Going down the data below, set down exactly the line with "Given: Open the Statistics main menu" and each line after it through the line with "The width and"; no other lines.

* _SOURCE RECORDS_:
=== Section Start ===
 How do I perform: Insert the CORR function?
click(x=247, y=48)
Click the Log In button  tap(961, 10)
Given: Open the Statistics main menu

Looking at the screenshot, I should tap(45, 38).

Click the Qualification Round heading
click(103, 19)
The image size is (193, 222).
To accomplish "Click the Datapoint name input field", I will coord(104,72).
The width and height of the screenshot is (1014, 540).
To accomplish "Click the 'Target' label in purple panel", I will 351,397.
=== Section End ===
=== Section Start ===
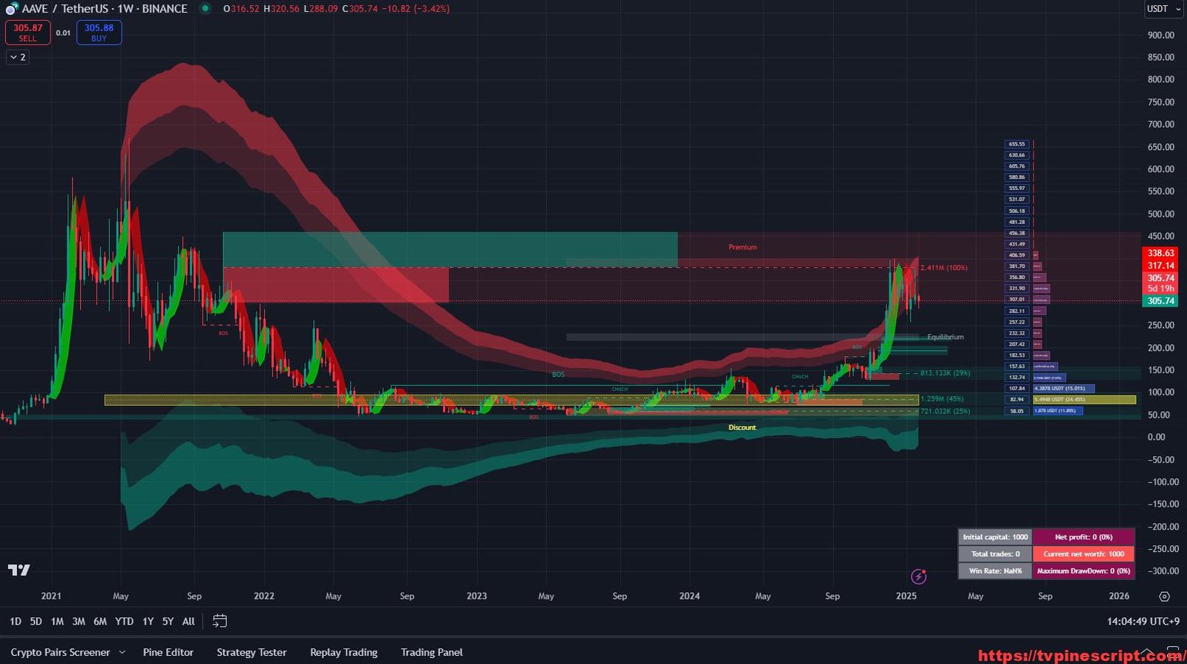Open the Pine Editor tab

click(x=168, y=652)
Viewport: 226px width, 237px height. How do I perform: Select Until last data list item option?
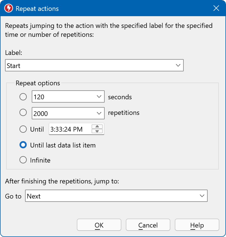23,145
=== Section End ===
=== Section Start ===
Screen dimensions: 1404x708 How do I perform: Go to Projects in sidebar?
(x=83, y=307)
=== Section End ===
* _ANSWER BOX_:
Given: Open the Statistics main menu

Looking at the screenshot, I should tap(45, 38).

Click the Qualification Round heading
click(103, 19)
The image size is (193, 222).
To accomplish "Click the Datapoint name input field", I will coord(104,72).
The width and height of the screenshot is (1014, 540).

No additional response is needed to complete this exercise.